AIM OF THE TASK: The records are given next. Repeat each one exactly.

Saved data entries
········
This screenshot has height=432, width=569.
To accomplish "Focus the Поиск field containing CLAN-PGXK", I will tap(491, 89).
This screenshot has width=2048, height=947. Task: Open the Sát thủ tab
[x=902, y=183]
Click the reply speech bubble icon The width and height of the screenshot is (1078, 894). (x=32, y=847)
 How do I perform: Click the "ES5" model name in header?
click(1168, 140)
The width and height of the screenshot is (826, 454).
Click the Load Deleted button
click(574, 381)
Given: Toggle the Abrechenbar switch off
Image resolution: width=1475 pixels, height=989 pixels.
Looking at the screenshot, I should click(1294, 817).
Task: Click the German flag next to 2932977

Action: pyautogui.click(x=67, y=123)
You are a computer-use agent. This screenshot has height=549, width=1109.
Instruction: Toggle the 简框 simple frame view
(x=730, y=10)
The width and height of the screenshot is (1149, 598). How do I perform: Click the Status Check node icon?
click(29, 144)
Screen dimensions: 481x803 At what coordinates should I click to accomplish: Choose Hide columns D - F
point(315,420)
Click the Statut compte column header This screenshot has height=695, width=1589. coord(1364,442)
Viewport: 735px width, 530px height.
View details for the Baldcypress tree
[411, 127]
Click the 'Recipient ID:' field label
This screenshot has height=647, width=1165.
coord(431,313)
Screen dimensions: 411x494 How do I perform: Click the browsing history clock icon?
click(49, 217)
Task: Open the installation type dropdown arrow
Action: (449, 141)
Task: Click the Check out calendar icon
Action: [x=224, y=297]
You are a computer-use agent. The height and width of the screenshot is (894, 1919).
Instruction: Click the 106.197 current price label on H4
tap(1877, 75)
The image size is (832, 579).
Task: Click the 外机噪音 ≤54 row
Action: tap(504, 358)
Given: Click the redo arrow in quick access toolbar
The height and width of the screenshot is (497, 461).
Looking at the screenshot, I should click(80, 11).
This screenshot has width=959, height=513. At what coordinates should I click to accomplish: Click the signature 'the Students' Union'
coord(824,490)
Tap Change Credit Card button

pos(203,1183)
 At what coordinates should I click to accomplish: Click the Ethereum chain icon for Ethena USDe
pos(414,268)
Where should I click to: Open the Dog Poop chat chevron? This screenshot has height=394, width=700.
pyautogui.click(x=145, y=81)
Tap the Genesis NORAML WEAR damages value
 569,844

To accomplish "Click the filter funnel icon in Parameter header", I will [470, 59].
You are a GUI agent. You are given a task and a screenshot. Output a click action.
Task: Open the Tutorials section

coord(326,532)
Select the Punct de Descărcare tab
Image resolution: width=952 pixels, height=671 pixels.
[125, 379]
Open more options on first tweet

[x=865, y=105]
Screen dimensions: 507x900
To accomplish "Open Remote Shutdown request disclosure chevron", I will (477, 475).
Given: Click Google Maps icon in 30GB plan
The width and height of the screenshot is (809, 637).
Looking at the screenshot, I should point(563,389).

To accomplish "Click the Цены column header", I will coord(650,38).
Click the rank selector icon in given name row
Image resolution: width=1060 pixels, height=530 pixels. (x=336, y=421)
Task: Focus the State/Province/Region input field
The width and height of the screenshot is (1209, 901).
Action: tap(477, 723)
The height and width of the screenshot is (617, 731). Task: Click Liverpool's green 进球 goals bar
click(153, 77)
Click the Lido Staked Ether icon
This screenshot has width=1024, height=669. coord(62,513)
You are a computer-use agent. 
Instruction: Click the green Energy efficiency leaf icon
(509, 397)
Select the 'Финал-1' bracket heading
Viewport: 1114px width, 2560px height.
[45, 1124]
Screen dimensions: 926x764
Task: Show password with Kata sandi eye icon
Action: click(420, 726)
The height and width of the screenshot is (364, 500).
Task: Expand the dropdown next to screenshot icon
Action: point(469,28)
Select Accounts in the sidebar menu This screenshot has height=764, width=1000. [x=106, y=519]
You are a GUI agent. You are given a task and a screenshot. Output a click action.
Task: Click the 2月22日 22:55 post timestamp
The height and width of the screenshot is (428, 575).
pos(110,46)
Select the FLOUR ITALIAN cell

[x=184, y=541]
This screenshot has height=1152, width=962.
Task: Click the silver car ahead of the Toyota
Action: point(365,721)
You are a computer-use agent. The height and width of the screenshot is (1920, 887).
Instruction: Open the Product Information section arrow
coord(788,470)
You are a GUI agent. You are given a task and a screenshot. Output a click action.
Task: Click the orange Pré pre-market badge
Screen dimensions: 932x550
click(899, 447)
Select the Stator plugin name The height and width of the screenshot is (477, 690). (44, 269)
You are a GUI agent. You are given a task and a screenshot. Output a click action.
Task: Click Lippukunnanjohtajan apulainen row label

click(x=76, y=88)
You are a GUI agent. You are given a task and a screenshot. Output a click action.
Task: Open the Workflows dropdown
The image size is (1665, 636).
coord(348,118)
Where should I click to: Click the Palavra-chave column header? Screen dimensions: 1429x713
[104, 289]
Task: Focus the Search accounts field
········
FINISHED TASK:
This screenshot has height=432, width=569.
To accomplish "Focus the Поиск field containing CLAN-PGXK", I will tap(491, 89).
This screenshot has width=2048, height=947. Task: Open the Sát thủ tab
[x=902, y=183]
Click the reply speech bubble icon The width and height of the screenshot is (1078, 894). (x=32, y=847)
 How do I perform: Click the "ES5" model name in header?
click(1168, 140)
The width and height of the screenshot is (826, 454).
Click the Load Deleted button
click(574, 381)
Given: Toggle the Abrechenbar switch off
Image resolution: width=1475 pixels, height=989 pixels.
Looking at the screenshot, I should click(1294, 817).
Task: Click the German flag next to 2932977

Action: pyautogui.click(x=67, y=123)
You are a computer-use agent. This screenshot has height=549, width=1109.
Instruction: Toggle the 简框 simple frame view
(x=730, y=10)
The width and height of the screenshot is (1149, 598). How do I perform: Click the Status Check node icon?
click(29, 144)
Screen dimensions: 481x803 At what coordinates should I click to accomplish: Choose Hide columns D - F
point(315,420)
Click the Statut compte column header This screenshot has height=695, width=1589. coord(1364,442)
Viewport: 735px width, 530px height.
View details for the Baldcypress tree
[411, 127]
Click the 'Recipient ID:' field label
This screenshot has height=647, width=1165.
coord(431,313)
Screen dimensions: 411x494 How do I perform: Click the browsing history clock icon?
click(49, 217)
Task: Open the installation type dropdown arrow
Action: (449, 141)
Task: Click the Check out calendar icon
Action: [x=224, y=297]
You are a computer-use agent. The height and width of the screenshot is (894, 1919).
Instruction: Click the 106.197 current price label on H4
tap(1877, 75)
The image size is (832, 579).
Task: Click the 外机噪音 ≤54 row
Action: tap(504, 358)
Given: Click the redo arrow in quick access toolbar
The height and width of the screenshot is (497, 461).
Looking at the screenshot, I should click(80, 11).
This screenshot has width=959, height=513. At what coordinates should I click to accomplish: Click the signature 'the Students' Union'
coord(824,490)
Tap Change Credit Card button

pos(203,1183)
 At what coordinates should I click to accomplish: Click the Ethereum chain icon for Ethena USDe
pos(414,268)
Where should I click to: Open the Dog Poop chat chevron? This screenshot has height=394, width=700.
pyautogui.click(x=145, y=81)
Tap the Genesis NORAML WEAR damages value
 569,844

To accomplish "Click the filter funnel icon in Parameter header", I will [470, 59].
You are a GUI agent. You are given a task and a screenshot. Output a click action.
Task: Open the Tutorials section

coord(326,532)
Select the Punct de Descărcare tab
Image resolution: width=952 pixels, height=671 pixels.
[125, 379]
Open more options on first tweet

[x=865, y=105]
Screen dimensions: 507x900
To accomplish "Open Remote Shutdown request disclosure chevron", I will (477, 475).
Given: Click Google Maps icon in 30GB plan
The width and height of the screenshot is (809, 637).
Looking at the screenshot, I should point(563,389).

To accomplish "Click the Цены column header", I will coord(650,38).
Click the rank selector icon in given name row
Image resolution: width=1060 pixels, height=530 pixels. (x=336, y=421)
Task: Focus the State/Province/Region input field
The width and height of the screenshot is (1209, 901).
Action: tap(477, 723)
The height and width of the screenshot is (617, 731). Task: Click Liverpool's green 进球 goals bar
click(153, 77)
Click the Lido Staked Ether icon
This screenshot has width=1024, height=669. coord(62,513)
You are a computer-use agent. 
Instruction: Click the green Energy efficiency leaf icon
(509, 397)
Select the 'Финал-1' bracket heading
Viewport: 1114px width, 2560px height.
[45, 1124]
Screen dimensions: 926x764
Task: Show password with Kata sandi eye icon
Action: click(420, 726)
The height and width of the screenshot is (364, 500).
Task: Expand the dropdown next to screenshot icon
Action: point(469,28)
Select Accounts in the sidebar menu This screenshot has height=764, width=1000. [x=106, y=519]
You are a GUI agent. You are given a task and a screenshot. Output a click action.
Task: Click the 2月22日 22:55 post timestamp
The height and width of the screenshot is (428, 575).
pos(110,46)
Select the FLOUR ITALIAN cell

[x=184, y=541]
This screenshot has height=1152, width=962.
Task: Click the silver car ahead of the Toyota
Action: point(365,721)
You are a computer-use agent. The height and width of the screenshot is (1920, 887).
Instruction: Open the Product Information section arrow
coord(788,470)
You are a GUI agent. You are given a task and a screenshot. Output a click action.
Task: Click the orange Pré pre-market badge
Screen dimensions: 932x550
click(899, 447)
Select the Stator plugin name The height and width of the screenshot is (477, 690). (44, 269)
You are a GUI agent. You are given a task and a screenshot. Output a click action.
Task: Click Lippukunnanjohtajan apulainen row label

click(x=76, y=88)
You are a GUI agent. You are given a task and a screenshot. Output a click action.
Task: Open the Workflows dropdown
The image size is (1665, 636).
coord(348,118)
Where should I click to: Click the Palavra-chave column header? Screen dimensions: 1429x713
[104, 289]
Task: Focus the Search accounts field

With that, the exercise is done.